Site selective ligand modification and tactic variation in polypropylene chains produced with metallocene catalysts

This review covers the stereochemistry of propylene insertion/propagation reactions with a variety of Cs and C1 symmetric, bridged cyclopentadienyl-fluorenyl ligands containing metallocene catalysts for the preparation of highly stereo-regular polypropylene. The article discusses the syndioselectivity of metallocenes with local Cs symmetry and two enantio-topic coordination positions, and proof that from all the different possible substitutional positions, only those performed in the frontal positions of the fluorenyl ligand are effective in improving the syndio-selectivity of the final catalysts.

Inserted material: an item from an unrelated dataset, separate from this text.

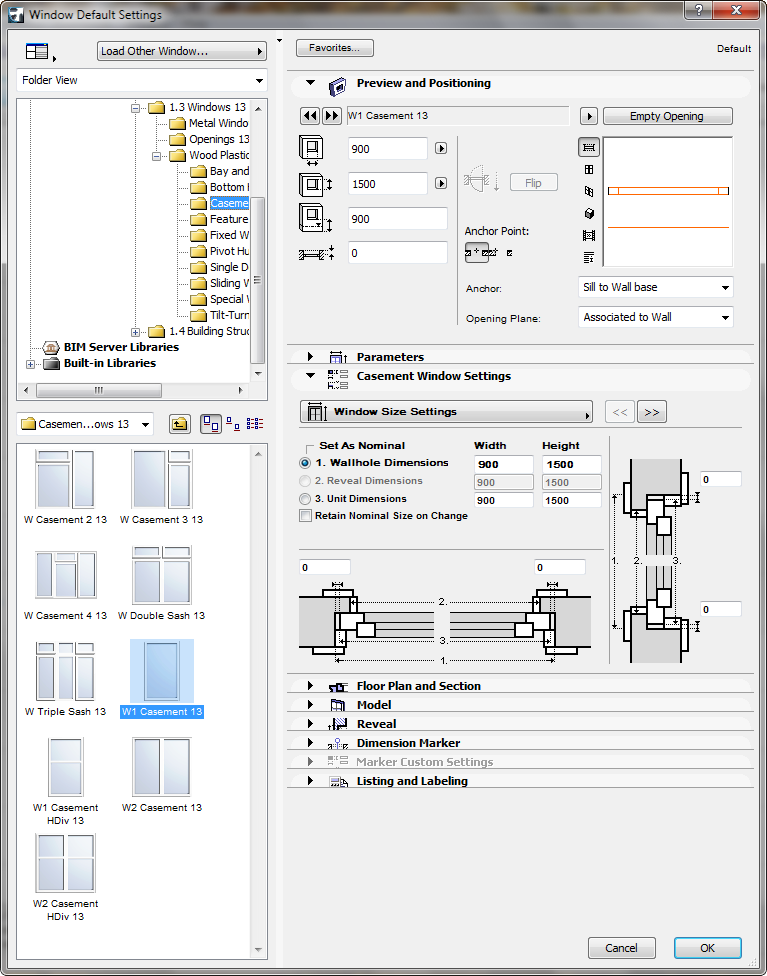Image resolution: width=767 pixels, height=976 pixels.
Task: Expand the Floor Plan and Section panel
Action: (x=418, y=686)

It further establishes that the bilateral symmetry selection rule is not a sufficient condition and will be “ignored” by the system, whenever symmetric “excess” in steric bulk is present. An unsymmetrical “excess” in steric forces, induced by a bulky distal substituent on the other hand, will provoke a full tactic inversion as a consequence of an irreversible Cs/C1 site transformation. The review also covers the combined distal, proximal, and frontal substituent effect and their impact on molecular weight and regio- and stereoregularity of the final polymers. Finally, isoselective C2 and C1 symmetric systems are compared with respect to their potential for commercial application.